While there hasn’t been a further update from the Bureau since detailing proper next steps, this doesn’t mean that you will be left high and dry when it comes to being counted as part of the 2020 Mississippi Census. As we’ve covered in a previous blog post, the United States Census Bureau is already taking steps towards rolling out census field operations with proper protective gear in select areas: including Jackson and Gulfport.
In the meantime, what are the most proactive next steps for you to take if you have not yet received your 2020 Census letter in the mail?
Complete your census anyway!
That’s right, even if you have not received a census letter with your census code in the mail, you can still complete the 2020 United States Census online or over the phone! As long as you can provide the basic information required to complete your census (check out our blog for all of the official questions on the census), then you can complete it online or over the phone!

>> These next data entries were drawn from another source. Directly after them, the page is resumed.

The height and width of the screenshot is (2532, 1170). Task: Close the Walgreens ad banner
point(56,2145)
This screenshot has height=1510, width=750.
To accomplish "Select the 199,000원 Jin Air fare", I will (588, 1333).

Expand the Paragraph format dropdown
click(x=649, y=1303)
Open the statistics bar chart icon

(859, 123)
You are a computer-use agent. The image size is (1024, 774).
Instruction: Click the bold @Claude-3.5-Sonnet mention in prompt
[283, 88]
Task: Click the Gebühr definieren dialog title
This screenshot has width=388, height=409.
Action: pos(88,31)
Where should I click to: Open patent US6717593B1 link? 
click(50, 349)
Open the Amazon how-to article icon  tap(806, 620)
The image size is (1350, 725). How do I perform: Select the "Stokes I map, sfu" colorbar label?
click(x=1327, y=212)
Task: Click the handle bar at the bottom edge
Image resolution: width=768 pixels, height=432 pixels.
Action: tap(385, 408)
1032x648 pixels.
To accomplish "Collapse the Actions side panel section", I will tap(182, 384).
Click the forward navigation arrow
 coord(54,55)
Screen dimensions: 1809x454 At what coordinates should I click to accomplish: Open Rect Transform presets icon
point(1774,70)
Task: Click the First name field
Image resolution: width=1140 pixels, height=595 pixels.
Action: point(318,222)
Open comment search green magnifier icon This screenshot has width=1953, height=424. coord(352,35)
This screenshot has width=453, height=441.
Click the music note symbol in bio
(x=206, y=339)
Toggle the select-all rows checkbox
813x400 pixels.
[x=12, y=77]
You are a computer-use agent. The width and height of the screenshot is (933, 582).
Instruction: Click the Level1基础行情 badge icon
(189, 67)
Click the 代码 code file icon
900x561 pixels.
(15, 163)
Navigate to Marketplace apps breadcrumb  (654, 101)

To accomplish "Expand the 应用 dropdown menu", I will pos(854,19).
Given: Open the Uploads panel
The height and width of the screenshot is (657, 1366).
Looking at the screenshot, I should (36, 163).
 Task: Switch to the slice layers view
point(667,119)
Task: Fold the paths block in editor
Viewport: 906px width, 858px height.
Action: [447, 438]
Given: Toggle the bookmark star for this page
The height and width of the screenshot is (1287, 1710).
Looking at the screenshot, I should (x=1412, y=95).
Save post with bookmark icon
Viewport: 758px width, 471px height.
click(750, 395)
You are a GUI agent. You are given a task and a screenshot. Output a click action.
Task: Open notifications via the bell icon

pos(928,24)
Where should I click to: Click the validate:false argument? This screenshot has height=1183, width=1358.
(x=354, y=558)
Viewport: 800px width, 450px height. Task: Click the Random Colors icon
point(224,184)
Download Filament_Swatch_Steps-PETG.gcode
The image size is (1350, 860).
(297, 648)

Still unsure or have other questions? Feel free to call us anytime at (601) 345-1420!
We encourage you to complete your 2020 Mississippi Census in any way that you can to ensure that you are counted. After all, every single person in our state represents up to $50,000 in federal funding over the next 10 years: money that can go towards improving the quality of life of your community! It only takes 10 minutes to answer 10 questions for 10 lasting years of impact! Complete your 2020 Mississippi Census today!